For some patients, getting over COVID-19 is just the beginning. A subset of patients known as “long haulers” are emerging who continue to have symptoms weeks and even months after the virus has cleared their systems.

Dr. Cynthia Gries, Medical Director of AdventHealth’s lung-transplant program

These patients can face both mental and physical challenges, said Dr. Cynthia Gries, medical director of AdventHealth’s lung-transplant program, on today’s AdventHealth Morning Briefing.

Long haulers are defined as those who are still having symptoms more than three weeks after their initial diagnosis. People who’ve had any level of COVID-19 can become long haulers, Gries said, ranging from hospitalized patients to those with mild cases who may have recovered at home.

Symptoms can include headache, fatigue, brain fog and shortness of breath, Gries said. To date, the majority of patients are women, and younger populations seem to be more affected.

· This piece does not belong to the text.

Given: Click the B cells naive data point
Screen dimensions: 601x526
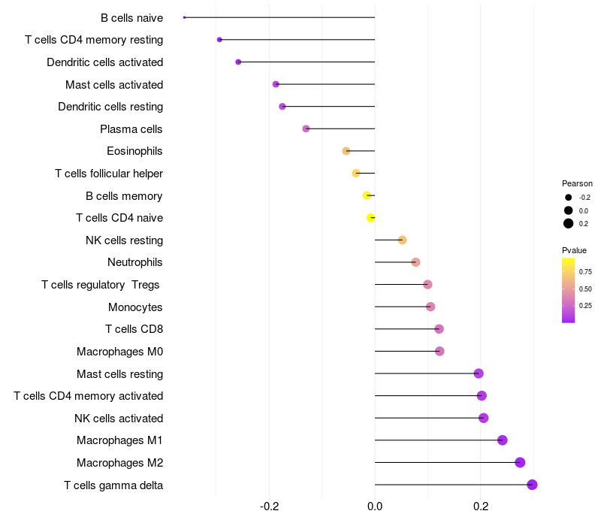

In addition, the syndrome can bring a mental toll, Gries said, resulting from the trauma of the disease diagnosis itself, to the isolation required during treatment, to survivors guilt in the aftermath of the disease.

“I wouldn’t be surprised to see PTSD in these patients going forward,” Gries said.

Gries also advised patients who’ve had the disease to get vaccinated, but to wait three months post-COVID before doing so.

Some have reported that getting the vaccine helped their long-haul symptoms, Gries added.